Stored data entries
· · · ·
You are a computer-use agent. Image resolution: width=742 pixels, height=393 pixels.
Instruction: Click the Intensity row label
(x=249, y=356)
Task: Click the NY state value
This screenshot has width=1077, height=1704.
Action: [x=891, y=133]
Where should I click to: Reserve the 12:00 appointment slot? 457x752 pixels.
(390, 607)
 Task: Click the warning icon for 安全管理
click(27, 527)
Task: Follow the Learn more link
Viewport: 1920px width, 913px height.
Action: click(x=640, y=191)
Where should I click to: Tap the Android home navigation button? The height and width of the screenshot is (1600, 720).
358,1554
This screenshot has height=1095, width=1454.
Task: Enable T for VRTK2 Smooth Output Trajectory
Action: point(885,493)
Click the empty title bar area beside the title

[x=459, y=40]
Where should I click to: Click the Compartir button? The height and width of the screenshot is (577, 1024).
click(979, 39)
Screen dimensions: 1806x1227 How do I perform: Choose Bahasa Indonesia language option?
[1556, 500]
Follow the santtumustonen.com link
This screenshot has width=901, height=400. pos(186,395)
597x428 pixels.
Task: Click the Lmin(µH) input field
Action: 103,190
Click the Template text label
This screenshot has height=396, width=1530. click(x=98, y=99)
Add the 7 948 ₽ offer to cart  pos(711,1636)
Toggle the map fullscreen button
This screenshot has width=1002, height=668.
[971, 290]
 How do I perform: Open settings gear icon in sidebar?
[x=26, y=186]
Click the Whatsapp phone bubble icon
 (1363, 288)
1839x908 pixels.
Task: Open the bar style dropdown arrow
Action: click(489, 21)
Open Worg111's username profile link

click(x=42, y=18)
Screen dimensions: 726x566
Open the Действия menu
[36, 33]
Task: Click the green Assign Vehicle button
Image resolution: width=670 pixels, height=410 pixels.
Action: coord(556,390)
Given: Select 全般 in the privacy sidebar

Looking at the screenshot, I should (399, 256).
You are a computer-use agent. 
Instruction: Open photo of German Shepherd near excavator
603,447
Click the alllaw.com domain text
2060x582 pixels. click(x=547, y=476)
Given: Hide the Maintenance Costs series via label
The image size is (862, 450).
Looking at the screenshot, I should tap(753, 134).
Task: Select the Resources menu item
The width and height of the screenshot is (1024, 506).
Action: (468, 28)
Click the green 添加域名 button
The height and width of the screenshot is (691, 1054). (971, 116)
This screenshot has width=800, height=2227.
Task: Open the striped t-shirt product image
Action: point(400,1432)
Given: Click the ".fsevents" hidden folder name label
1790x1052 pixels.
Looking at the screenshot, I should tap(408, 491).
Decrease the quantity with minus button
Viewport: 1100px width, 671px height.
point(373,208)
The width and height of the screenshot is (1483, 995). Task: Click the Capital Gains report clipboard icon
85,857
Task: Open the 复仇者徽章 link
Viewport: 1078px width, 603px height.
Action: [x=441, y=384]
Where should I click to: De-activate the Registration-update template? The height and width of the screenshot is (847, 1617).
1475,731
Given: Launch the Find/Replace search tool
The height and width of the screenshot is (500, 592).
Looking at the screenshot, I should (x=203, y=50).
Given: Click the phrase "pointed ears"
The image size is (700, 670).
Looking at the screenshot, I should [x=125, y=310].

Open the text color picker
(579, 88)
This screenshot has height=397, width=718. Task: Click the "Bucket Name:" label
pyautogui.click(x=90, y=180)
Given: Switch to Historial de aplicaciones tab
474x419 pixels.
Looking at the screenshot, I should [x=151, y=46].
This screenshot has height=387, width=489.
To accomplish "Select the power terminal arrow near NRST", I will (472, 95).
· · · ·
What the task requires » Out of the data above, transcribe exactly and only the lines starting with the line that has "Given: Click the phrase" and going on through the line that has "This screenshot has height=387, width=489.", both included.

Task solution »
Given: Click the phrase "pointed ears"
The image size is (700, 670).
Looking at the screenshot, I should [x=125, y=310].

Open the text color picker
(579, 88)
This screenshot has height=397, width=718. Task: Click the "Bucket Name:" label
pyautogui.click(x=90, y=180)
Given: Switch to Historial de aplicaciones tab
474x419 pixels.
Looking at the screenshot, I should [x=151, y=46].
This screenshot has height=387, width=489.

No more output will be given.